By: Nicole Bayne
People in Richmond have always taken an interest in body modification, but this business boom brings an entirely new set of health risks most do not consider. Shop owners and health department officials are working to tighten the qualifications of tattooing and piercing in an attempt to weed out employees who do not know how to properly sterilize their workplace.
Brian Freda, a tattoo artist at Heart and Soul Tattoo, says the registration process is grueling, yet necessary.
“There are all these qualifications you have to meet. Obviously you have to be a good artist, but you have to take all these tests and there are application and registration fees. You have to study standard aseptic procedures so you understand how diseases are spread, and even after you get registered you can lose your license like that,” said Freda.
Tattoos and exotic piercings are becoming more apparent on men and women, particularly on younger generations in cities and urban areas like Richmond, Virginia. Freda, who has been tattooing for eight years, admits that not everyone applies for certification right away but can still find work. As a result, many people unknowingly buy ink from underqualified artists, which can lead to the spread of deadly blood born pathogens, or BBPs, like hepititus or even AIDS.
“They usually have no idea there was this whole process. I knew you had to wear gloves and stay exceptionally clean and use new needles, but some of the shops I first worked at couldn’t have cared less what I knew. They saw my talent and didn’t care. Honestly, it scared me. I can’t imagine being the cause of someone contracting a serious disease,” said Freda whose boss, Evan Isaacs, considers applicants for months before hiring.

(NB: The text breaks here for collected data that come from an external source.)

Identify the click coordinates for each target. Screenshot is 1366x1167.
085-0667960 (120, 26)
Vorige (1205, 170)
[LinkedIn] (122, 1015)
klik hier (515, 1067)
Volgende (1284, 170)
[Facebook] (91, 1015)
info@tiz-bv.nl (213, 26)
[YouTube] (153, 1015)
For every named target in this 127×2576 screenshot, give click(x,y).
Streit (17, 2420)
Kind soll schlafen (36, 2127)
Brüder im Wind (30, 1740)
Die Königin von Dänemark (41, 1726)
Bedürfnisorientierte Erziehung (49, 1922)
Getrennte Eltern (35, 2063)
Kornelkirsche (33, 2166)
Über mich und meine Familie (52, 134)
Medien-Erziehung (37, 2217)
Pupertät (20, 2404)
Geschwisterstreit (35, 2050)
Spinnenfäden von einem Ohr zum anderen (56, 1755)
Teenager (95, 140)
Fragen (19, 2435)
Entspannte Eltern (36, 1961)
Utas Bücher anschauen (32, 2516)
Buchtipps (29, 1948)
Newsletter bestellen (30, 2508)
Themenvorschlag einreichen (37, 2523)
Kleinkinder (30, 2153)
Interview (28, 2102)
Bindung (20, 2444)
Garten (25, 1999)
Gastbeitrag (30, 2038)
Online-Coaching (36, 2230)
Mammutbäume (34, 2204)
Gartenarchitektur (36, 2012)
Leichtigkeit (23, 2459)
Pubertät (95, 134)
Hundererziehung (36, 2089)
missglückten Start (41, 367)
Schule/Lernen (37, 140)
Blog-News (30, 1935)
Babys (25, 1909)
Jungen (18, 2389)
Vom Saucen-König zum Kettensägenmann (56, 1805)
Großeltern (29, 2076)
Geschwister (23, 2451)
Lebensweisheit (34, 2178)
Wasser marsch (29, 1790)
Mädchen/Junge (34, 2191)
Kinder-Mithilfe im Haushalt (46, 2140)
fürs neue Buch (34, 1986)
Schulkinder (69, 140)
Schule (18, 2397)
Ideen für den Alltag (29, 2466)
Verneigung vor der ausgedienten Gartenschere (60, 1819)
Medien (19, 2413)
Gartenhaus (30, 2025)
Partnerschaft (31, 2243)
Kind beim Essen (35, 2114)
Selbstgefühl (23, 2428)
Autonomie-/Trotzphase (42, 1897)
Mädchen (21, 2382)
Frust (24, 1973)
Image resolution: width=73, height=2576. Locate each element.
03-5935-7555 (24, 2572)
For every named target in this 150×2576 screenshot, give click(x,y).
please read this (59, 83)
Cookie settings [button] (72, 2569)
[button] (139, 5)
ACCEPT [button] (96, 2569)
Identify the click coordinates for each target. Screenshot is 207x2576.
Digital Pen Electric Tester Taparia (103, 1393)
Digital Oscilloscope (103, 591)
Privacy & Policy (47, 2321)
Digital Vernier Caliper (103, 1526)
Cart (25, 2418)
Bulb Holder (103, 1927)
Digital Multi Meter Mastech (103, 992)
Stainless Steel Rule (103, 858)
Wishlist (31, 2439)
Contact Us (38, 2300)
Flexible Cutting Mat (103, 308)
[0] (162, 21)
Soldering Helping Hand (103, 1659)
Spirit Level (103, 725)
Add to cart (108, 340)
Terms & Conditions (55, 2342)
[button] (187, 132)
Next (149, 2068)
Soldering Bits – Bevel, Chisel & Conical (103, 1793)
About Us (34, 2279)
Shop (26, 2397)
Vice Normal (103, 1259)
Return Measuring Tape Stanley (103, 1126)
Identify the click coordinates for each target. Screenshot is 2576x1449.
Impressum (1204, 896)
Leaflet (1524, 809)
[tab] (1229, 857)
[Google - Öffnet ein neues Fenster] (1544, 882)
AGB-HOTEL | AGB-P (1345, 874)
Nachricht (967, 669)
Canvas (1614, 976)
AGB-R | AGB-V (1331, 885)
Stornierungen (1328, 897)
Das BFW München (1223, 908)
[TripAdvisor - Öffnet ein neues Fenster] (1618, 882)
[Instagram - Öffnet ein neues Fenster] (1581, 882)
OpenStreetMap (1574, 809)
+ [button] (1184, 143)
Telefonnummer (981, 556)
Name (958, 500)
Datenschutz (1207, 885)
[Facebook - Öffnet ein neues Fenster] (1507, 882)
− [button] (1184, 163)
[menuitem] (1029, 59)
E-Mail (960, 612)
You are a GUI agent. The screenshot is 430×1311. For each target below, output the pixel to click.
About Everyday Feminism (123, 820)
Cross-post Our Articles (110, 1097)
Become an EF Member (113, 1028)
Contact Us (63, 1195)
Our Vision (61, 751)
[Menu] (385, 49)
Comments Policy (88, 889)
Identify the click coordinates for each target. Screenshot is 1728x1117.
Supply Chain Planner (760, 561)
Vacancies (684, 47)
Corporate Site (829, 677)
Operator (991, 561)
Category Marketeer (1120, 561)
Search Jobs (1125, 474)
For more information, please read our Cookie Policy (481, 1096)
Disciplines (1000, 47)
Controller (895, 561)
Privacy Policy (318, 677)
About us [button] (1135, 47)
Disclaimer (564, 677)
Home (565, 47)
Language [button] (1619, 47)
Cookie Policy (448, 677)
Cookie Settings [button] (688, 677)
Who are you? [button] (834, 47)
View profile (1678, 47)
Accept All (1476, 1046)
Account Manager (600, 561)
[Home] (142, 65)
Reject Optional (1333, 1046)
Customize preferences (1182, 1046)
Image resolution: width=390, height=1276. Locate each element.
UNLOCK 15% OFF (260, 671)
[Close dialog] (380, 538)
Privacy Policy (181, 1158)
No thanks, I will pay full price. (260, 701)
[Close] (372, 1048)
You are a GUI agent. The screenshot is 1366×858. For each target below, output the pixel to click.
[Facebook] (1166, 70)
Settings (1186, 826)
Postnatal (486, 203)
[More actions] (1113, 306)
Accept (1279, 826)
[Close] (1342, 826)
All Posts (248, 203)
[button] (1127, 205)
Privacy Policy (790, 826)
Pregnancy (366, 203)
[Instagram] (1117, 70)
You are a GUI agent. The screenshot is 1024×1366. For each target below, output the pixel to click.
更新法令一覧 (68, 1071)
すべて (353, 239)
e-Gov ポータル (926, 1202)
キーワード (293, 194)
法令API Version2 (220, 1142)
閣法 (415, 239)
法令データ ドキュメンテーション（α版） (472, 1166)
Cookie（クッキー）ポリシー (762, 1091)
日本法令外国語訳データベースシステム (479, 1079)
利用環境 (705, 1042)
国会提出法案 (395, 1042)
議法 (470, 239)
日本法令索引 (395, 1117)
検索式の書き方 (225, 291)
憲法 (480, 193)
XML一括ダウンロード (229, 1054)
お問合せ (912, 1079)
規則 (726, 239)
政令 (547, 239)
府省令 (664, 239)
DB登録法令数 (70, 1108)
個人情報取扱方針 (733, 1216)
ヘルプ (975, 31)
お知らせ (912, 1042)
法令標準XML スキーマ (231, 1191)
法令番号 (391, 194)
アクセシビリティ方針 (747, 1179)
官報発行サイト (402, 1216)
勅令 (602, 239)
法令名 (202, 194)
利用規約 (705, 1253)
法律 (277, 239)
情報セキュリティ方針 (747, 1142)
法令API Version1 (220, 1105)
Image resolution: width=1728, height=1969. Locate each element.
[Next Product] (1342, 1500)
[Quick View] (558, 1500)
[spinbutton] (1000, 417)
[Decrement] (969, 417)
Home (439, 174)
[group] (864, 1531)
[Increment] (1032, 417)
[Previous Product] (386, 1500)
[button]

“I attribute each individual’s registration paperwork before I hire anyone,” said Isaacs. “Especially here in Richmond where tattooing is so popular and common, there are very few shops that will hire someone who does not meet the certification requirements.”
These requirements include several tests of proper aseptic practice, meaning the applicant must know how to clean his equipment and sterilize the skin so as not to spread deadly pathogens. Health inspector Tamara Norman of the DPOR makes monthly rounds to tattoo parlors in Richmond to make sure all employees are up to date on cleanliness regulations.
“BBPs can be spread through unsterilized needles, a very important tool needless to say. An unsterilized needle could transfer the HIV to any unwitting client and using the wrong kind of needle on the wrong body part could cause permanent disfigurement,” said Norman.
Even though policies are tightening around how many tests on cleanliness and what sort of knowledge on diseases it takes to become certified, it remains up to the individual interested in body modification to do their own research on parlors around the city and make sure managers are up to date on information. Tattooing and piercing come with risks many people are willing to take, but it is important to select an artist who has solid knowledge of his or her craft and meets any necessary qualifications before letting them permanently modify your body.
“I like tattooing,” says Freda over his drawing pad. “I take it pretty seriously. People need to realize that for most of them the ink is for life, so make sure you know your artist so he doesn’t give you something that could cut it short. There are a lot of things more dangerous than a bad tattoo.”